** Opening Data for analysis block **
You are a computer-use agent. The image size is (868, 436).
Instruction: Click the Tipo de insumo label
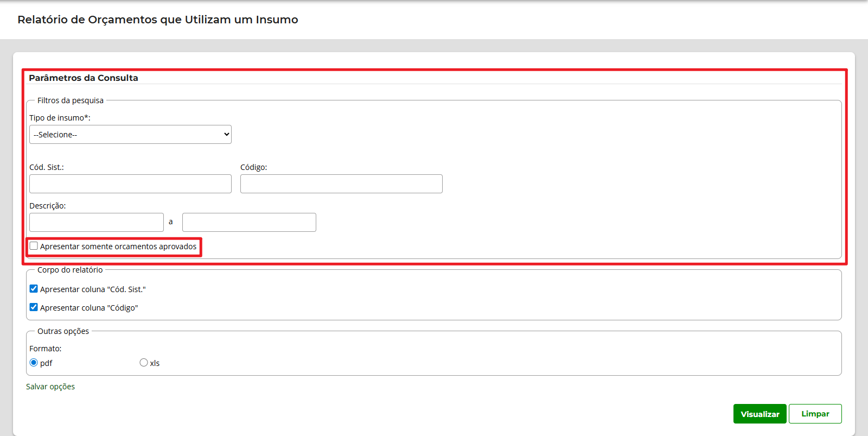point(60,118)
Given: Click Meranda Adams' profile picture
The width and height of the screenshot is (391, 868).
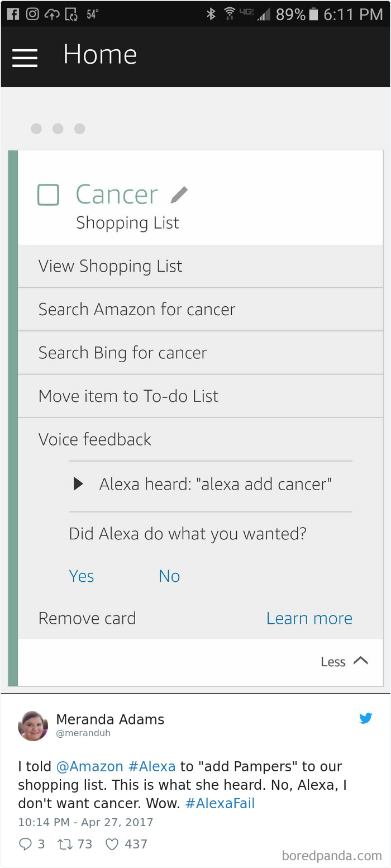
** Closing Data for analysis block **
Copy the data above line for line, skipping every picture.

You are a computer-use agent. The image size is (868, 436).
Instruction: Click the Tipo de insumo label
point(60,118)
Given: Click Meranda Adams' profile picture
The width and height of the screenshot is (391, 868).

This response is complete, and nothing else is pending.